MATERIAL TO PROCESS -
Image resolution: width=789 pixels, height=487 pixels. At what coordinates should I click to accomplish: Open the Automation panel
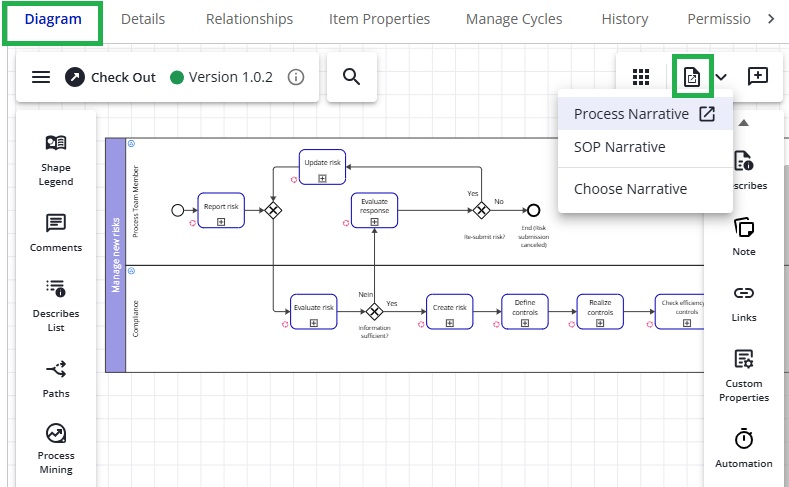click(744, 447)
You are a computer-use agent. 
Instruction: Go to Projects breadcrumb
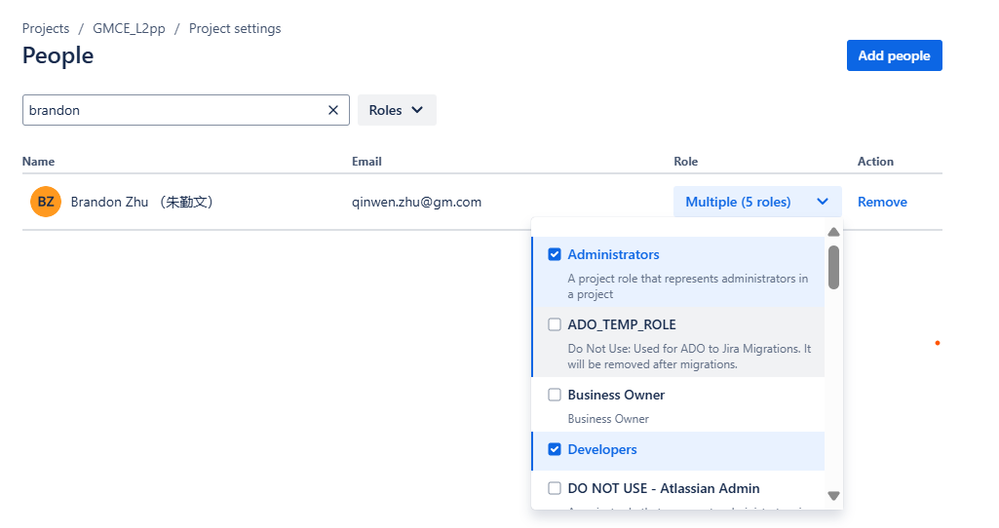pos(46,29)
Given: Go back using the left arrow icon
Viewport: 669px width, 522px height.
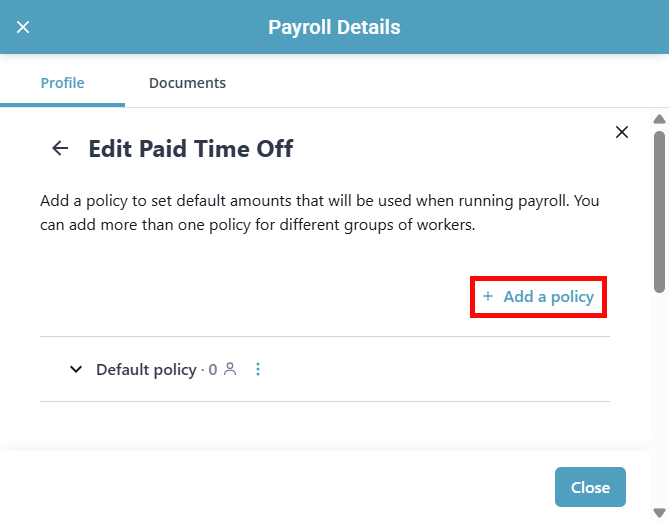Looking at the screenshot, I should point(60,149).
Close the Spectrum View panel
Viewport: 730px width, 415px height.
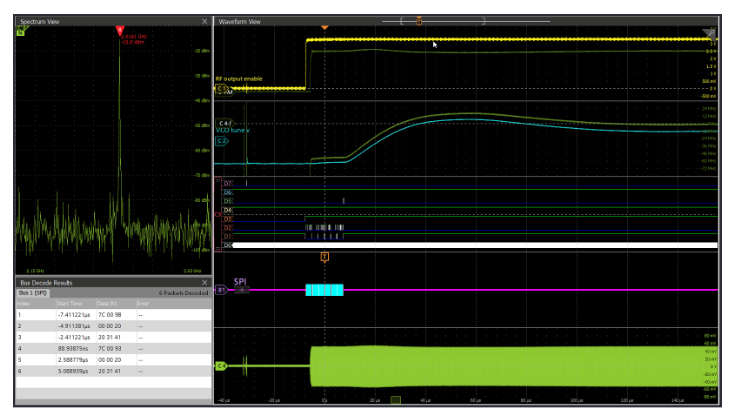[x=205, y=20]
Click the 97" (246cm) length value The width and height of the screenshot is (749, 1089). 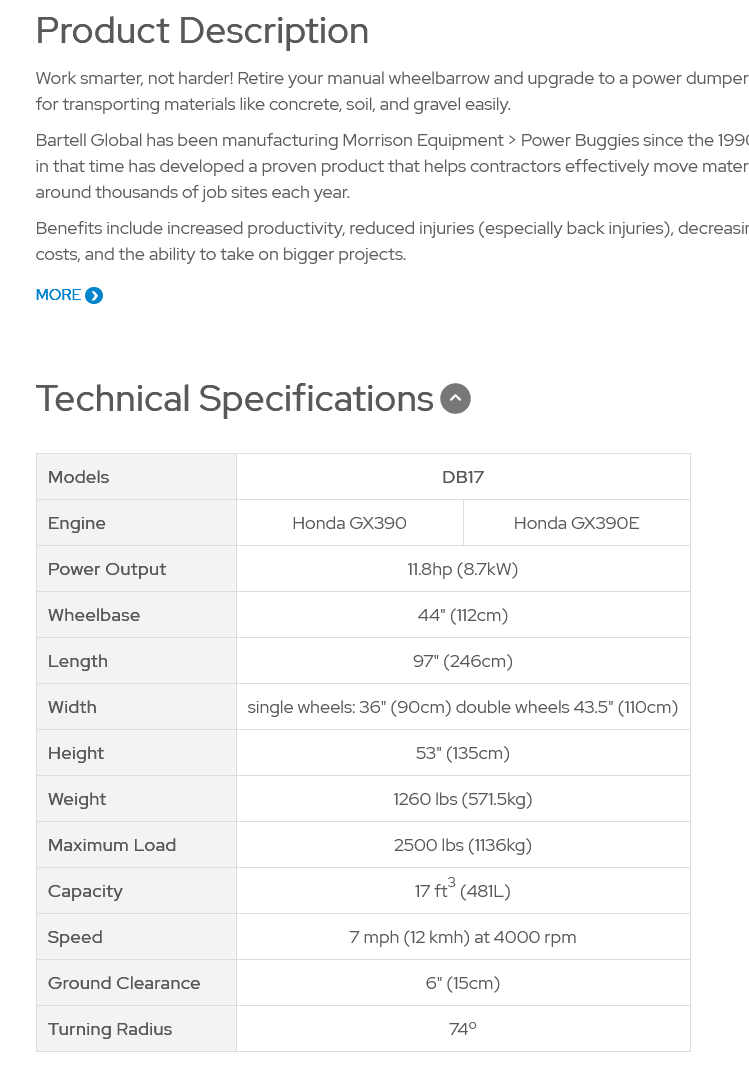pos(463,661)
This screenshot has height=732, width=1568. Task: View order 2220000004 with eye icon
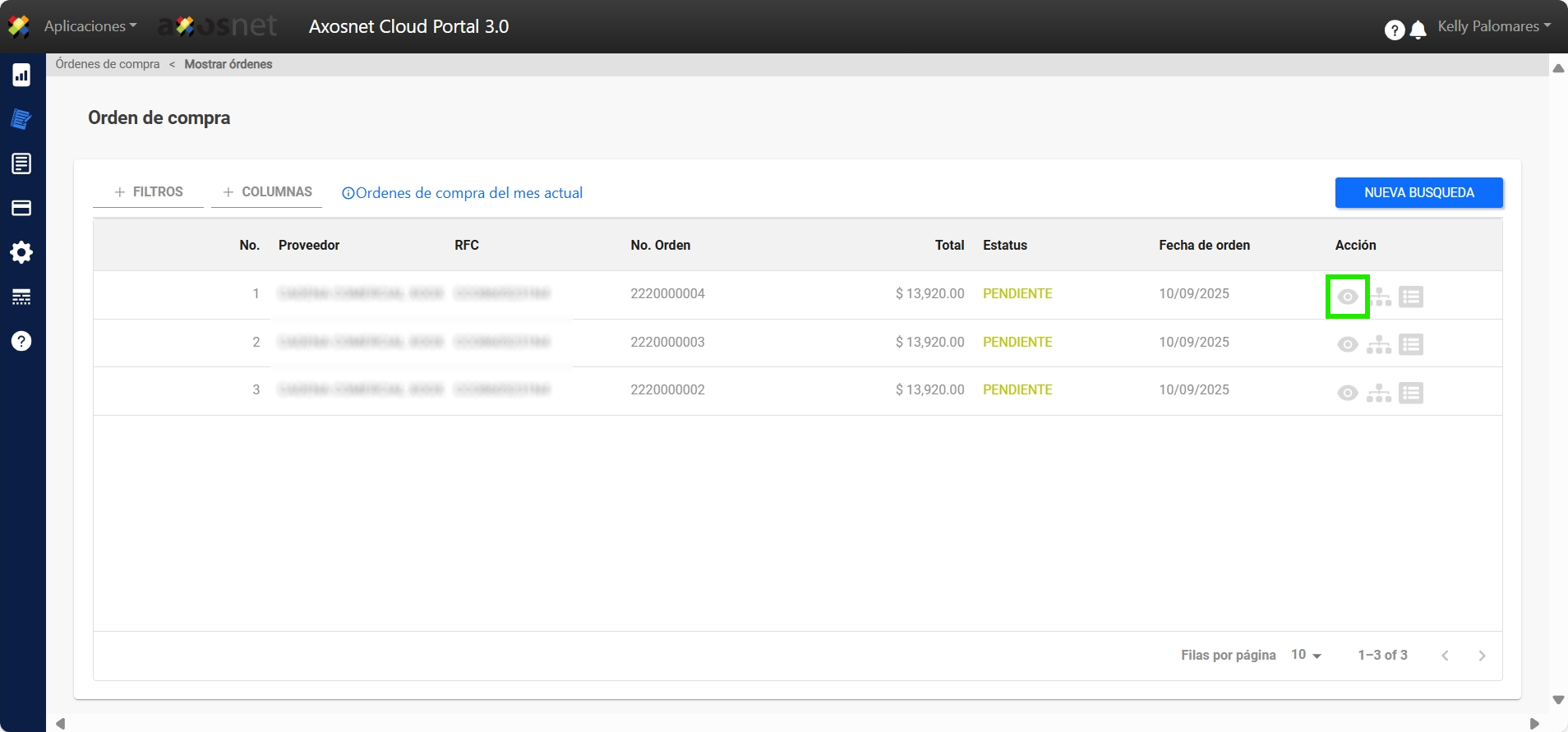click(1347, 297)
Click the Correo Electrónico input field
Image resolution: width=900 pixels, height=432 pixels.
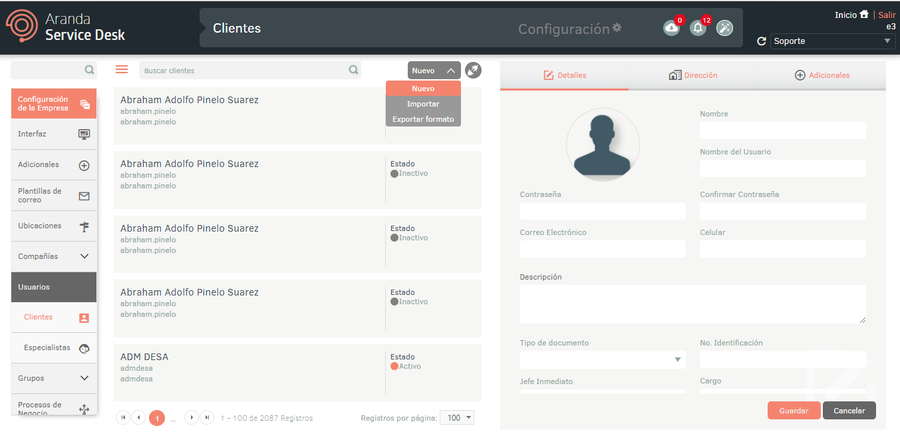click(602, 249)
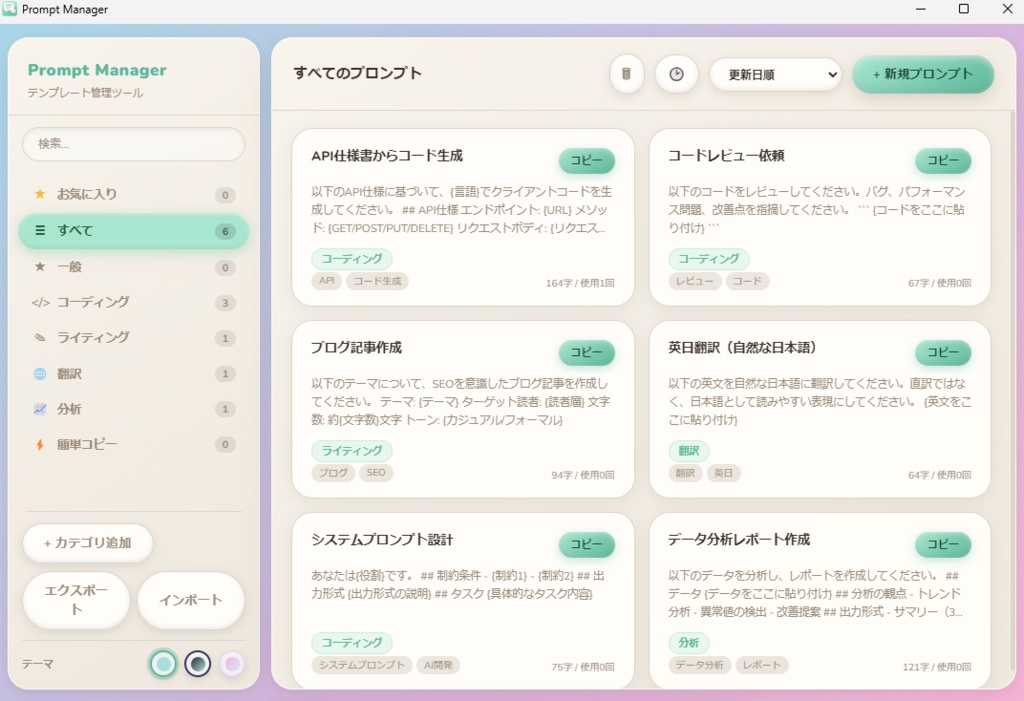Create a prompt with 新規プロンプト button

(x=922, y=74)
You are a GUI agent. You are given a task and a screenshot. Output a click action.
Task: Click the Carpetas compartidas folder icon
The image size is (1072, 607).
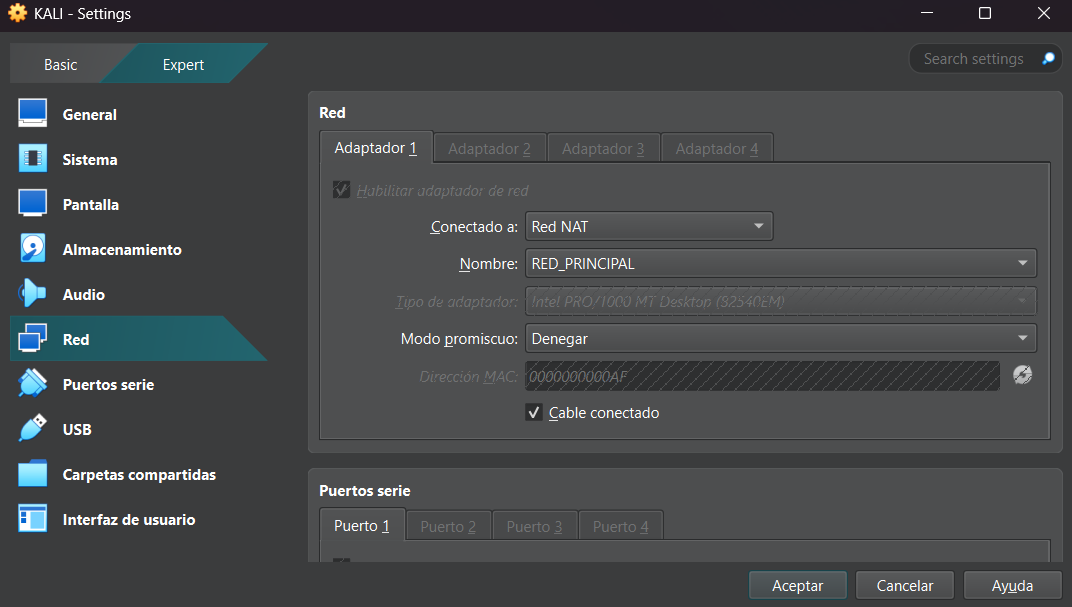point(33,474)
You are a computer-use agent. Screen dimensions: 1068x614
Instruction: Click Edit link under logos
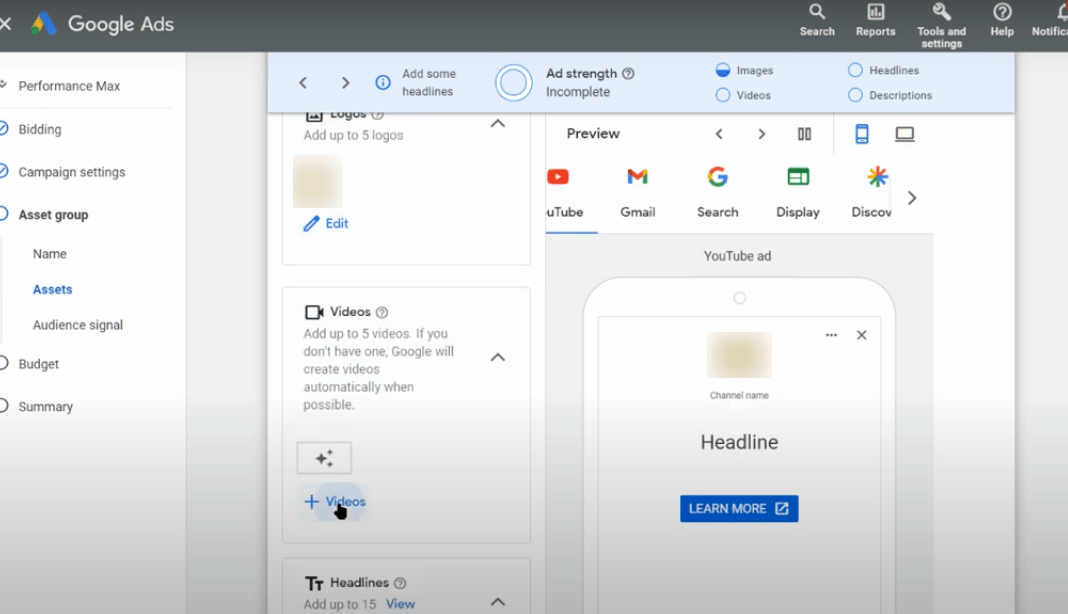pyautogui.click(x=327, y=224)
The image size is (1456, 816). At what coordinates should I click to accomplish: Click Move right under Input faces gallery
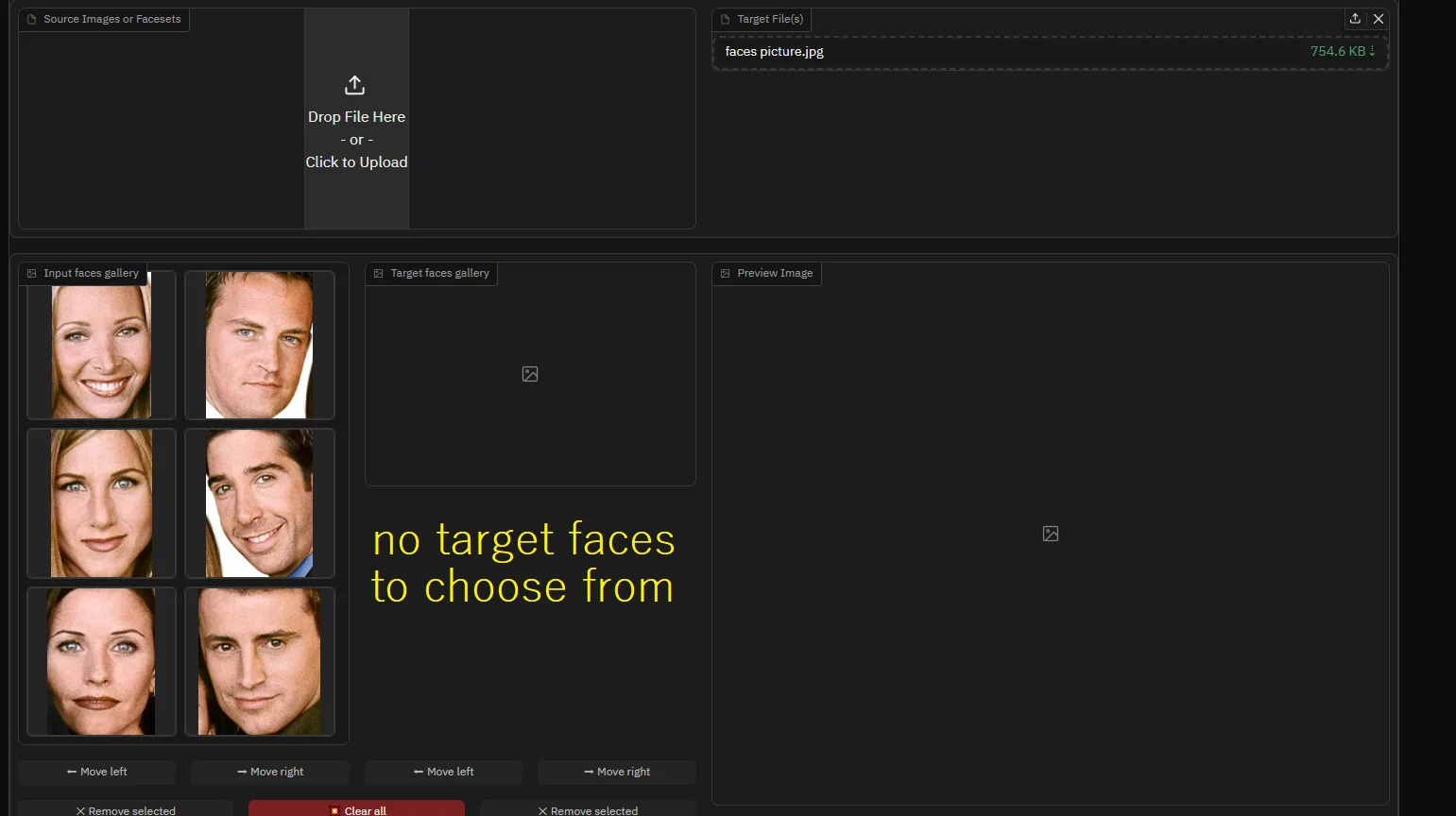point(270,772)
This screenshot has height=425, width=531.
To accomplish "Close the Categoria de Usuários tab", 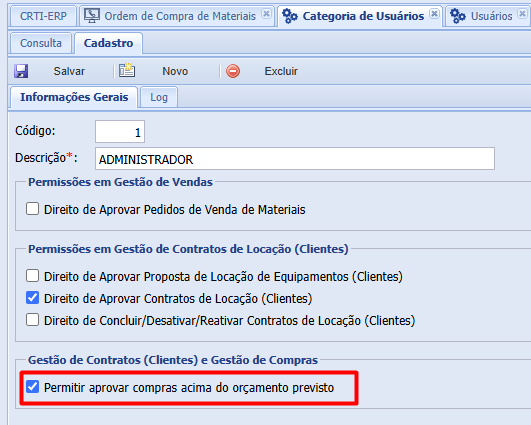I will pyautogui.click(x=434, y=14).
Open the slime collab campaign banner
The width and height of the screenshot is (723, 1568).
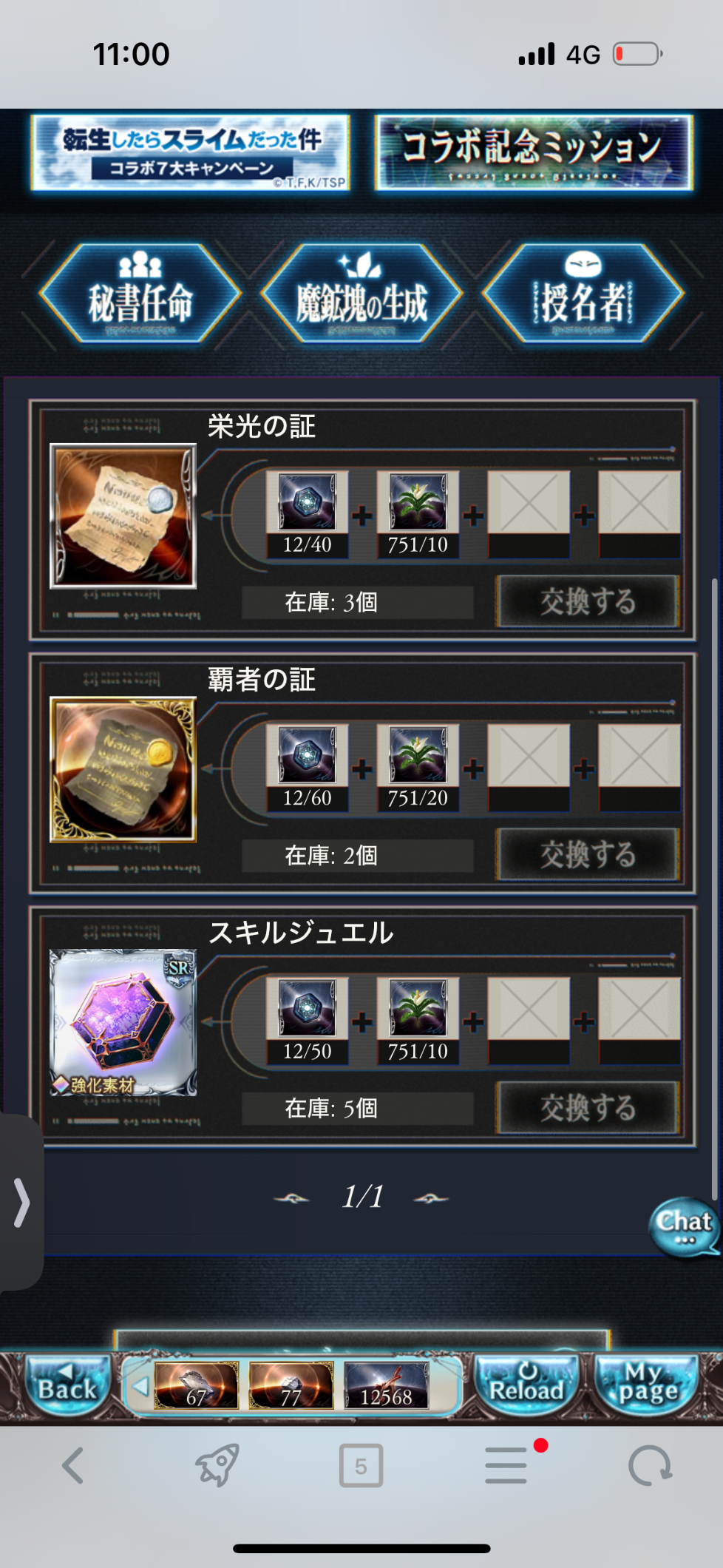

PROBLEM TO WORK ON - Every line above that holds the word "agent" should be copied out.

ANSWER -
You are a computer-use agent. 
You are a GUI agent. You are given a task and a screenshot. Output a click action.
You are a computer-use agent. Screen dimensions: 1068x614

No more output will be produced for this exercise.